Tukey’s FUNOR-FUNOM offers an alternate approach. The procedure’s name reflects its purpose: FUNOR-FUNOM uses FUNOP to identify outliers, and then uses separate rejection and modification procedures to treat them.

The technique offers a number of innovations. First, unlike trimming and Winsorizing, which affect all the values at the top and bottom ends of a sorted dataset, FUNOR-FUNOM uses FUNOP to identify individual outliers to treat. Second, FUNOR-FUNOM leverages statistical properties of the dataset to determine individual modifications for those outliers.

FUNOR-FUNOM is specifically designed to operate on two-way (or contingency) tables. Similar to other techniques that operate on contingency tables, it uses the table’s grand mean (x_..) and the row and column means (x_j. and x_.k, respectively) to calculate expected values for entries in the table.

The equation below shows how these effects are combined. Because it’s unlikely for expected values to match the table’s actual values exactly, the equation includes a residual term (y_jk) to account for any deviation.

\[\begin{align} (actual \space value) &= (general \space \mathit{effect}) + (row \space \mathit{effect}) + (column \space \mathit{effect}) + (deviation)\\ x_{jk} &= (x_{..}) + (x_{j.} - x_{..}) + (x_{.k} - x_{..}) + (y_{jk})\\ &= x_{..} + x_{j.} - x_{..} + x_{.k} - x_{..} + y_{jk}\\ &= x_{j.} + x_{.k} - x_{..} + y_{jk} \end{align}\]

FUNOR-FUNOM is primarily interested in the values that deviate most from their expected values, the ones with the largest residuals. So, to calculate residuals, simply swap the above equation around:

\[ y_{jk}=x_{jk}-x_{j.}-\ x_{.k}+\ x_{..}\ \]

FUNOR-FUNOM starts by repeatedly applying FUNOP, looking for outlier residuals. When it finds them, it modifies the outlier with the greatest deviation by applying the following modification:

\[ x_{jk}\rightarrow x_{jk}-{\Delta x}_{jk} \]

where

\[ \Delta x_{jk}=\ z_{jk} \cdot a_{a(n)}\cdot\frac{r\cdot c}{\left(r-1\right)\left(c-1\right)} \]

Recalling the definition of slope (from FUNOP)

\[ z_i=\frac{y_i - \acute{y}}{a_{i|n}} \] the first portion of the Δx_jk equation reduces to just y_jk – y̍, the difference of the residual from the median. The second portion of the equation is a factor, based solely upon table size, meant to compensate for the effect of an outlier on the table’s grand, row, and column means.

### What is needed:
Please carry on the FUNOR-FUNOM passage above, starting right after its last sentence.

### Data excerpt:
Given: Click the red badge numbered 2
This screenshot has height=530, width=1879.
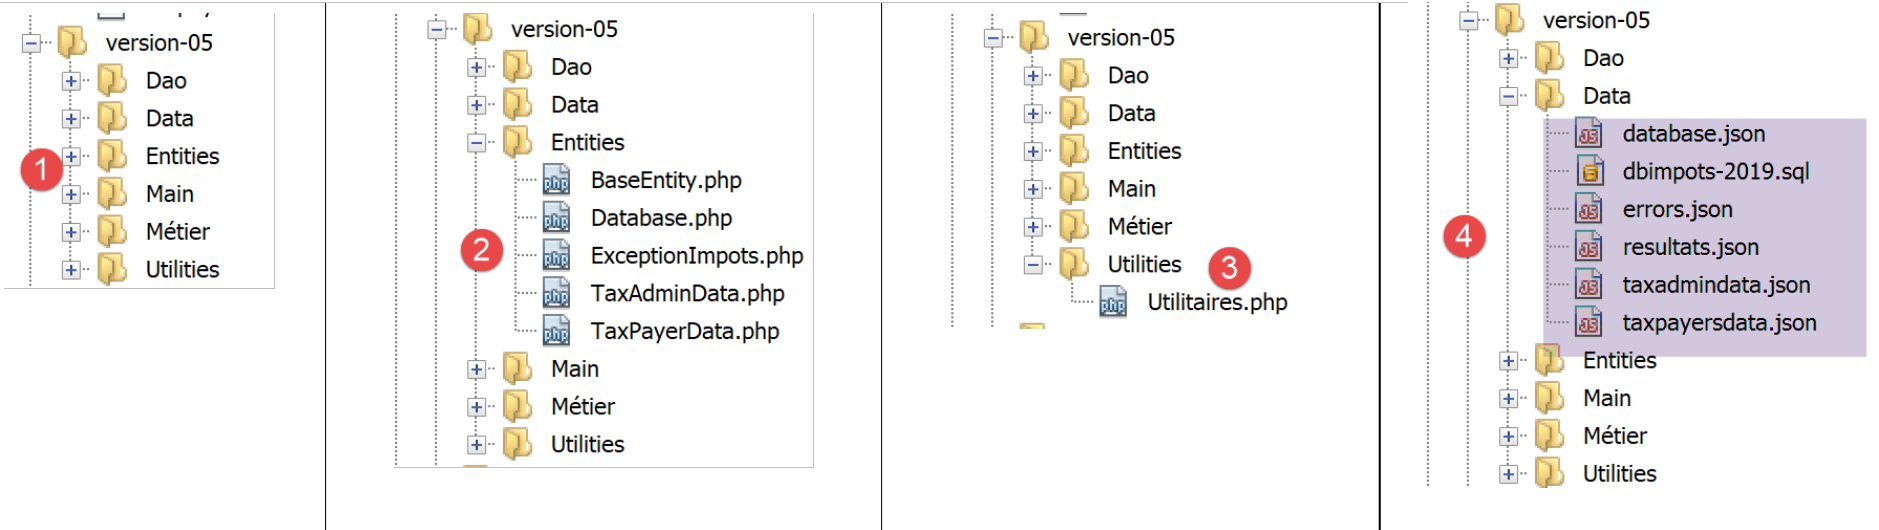Looking at the screenshot, I should (481, 249).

### Response for this exercise:
When Δx_jk is applied to the original value, the y_jk terms cancel out, effectively setting the outlier to its expected value (based upon the combined effects of the contingency table) plus a factor of the median residual (~ x_j. + x_.k + x_.. + y̍).

FUNOR-FUNOM repeats this same process until it no longer finds values that “deserve special attention.”

In the final phase, the FUNOM phase, the procedure uses a lower threshold of interest—FUNOP with a lower A—to identify a final set of outliers for treatment. The adjustment becomes

\[ \Delta x_{jk} = (z_{jk} - B_M \cdot z̍)a_{i|n} \]

There are a couple of changes here. First, the inclusion of (–B_M · z̍) effectively sets the residual of outliers to FUNOP’s threshold of interest, much like the way that Winsorizing sets affected values to the same cut-off threshold. FUNOM, though, sets only the residual of affected values to that threshold: The greater part of the value is determined by the combined effects of the grand, row, and column means.

Second, because we’ve already taken care of the largest outliers (whose adjustment would have a more significant effect on the table’s means), we no longer need the compensating factor.

The chart below shows the result of applying FUNOR-FUNOM to the data in Table 2 of Tukey’s paper.

The grey dots represent the cleansed dataset. The black dots represent the values of affected points prior to treatment, and the dashed lines connect those points to their treated values, illustrating the extent to which those points changed.

FUNOR handles the largest adjustments, which Tukey accomplishes by setting A_R = 10 and B_R = 1.5 for that portion of the process, and FUNOP handles the finer adjustments by setting A_M = 0 and B_M = 1.5.

Again, because the procedure leverages the statistical properties of the data, each of the resulting adjustments is unique.

Here’s an example on a smaller dataset.

# create a random dataset, representing a two-way table 
set.seed(42)
dat <- matrix(rnorm(16), nrow = 4)
# add some noise
dat[2, 1] <- rnorm(1, mean = 10)

# cleanse the table of outliers
cleansed_dat <- funor_funom(dat)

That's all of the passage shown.